* Problem
Pick out each line of the records below that contains the string "dropdown", and copy those lines in full. Treat uppercase and lowercase as different.

Saved entries:
-- START --

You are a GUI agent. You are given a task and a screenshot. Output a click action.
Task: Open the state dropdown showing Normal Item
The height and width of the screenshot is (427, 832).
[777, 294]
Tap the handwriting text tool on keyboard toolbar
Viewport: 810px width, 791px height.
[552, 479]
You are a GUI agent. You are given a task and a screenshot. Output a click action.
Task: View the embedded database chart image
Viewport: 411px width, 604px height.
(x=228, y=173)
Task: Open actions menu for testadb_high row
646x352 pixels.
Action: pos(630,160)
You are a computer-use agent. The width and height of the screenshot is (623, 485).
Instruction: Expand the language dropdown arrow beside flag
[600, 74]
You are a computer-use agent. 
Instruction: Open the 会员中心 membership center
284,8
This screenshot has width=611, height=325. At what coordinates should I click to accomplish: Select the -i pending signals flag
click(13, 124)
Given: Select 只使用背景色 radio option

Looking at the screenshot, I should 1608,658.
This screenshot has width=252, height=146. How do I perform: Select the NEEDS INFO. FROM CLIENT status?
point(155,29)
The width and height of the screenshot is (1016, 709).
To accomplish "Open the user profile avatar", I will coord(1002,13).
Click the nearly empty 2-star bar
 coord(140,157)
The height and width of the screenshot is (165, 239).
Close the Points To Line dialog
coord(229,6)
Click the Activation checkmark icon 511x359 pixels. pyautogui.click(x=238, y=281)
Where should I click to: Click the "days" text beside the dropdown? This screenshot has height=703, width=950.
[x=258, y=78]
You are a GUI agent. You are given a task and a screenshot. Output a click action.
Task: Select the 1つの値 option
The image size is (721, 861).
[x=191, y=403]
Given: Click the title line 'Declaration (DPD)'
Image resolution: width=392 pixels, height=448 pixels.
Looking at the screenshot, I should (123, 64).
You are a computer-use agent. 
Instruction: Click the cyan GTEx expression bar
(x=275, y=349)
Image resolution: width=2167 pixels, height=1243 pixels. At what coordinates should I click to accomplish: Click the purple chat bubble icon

-- END --

* Exercise output
Task: Open the state dropdown showing Normal Item
Instruction: Expand the language dropdown arrow beside flag
Where should I click to: Click the "days" text beside the dropdown? This screenshot has height=703, width=950.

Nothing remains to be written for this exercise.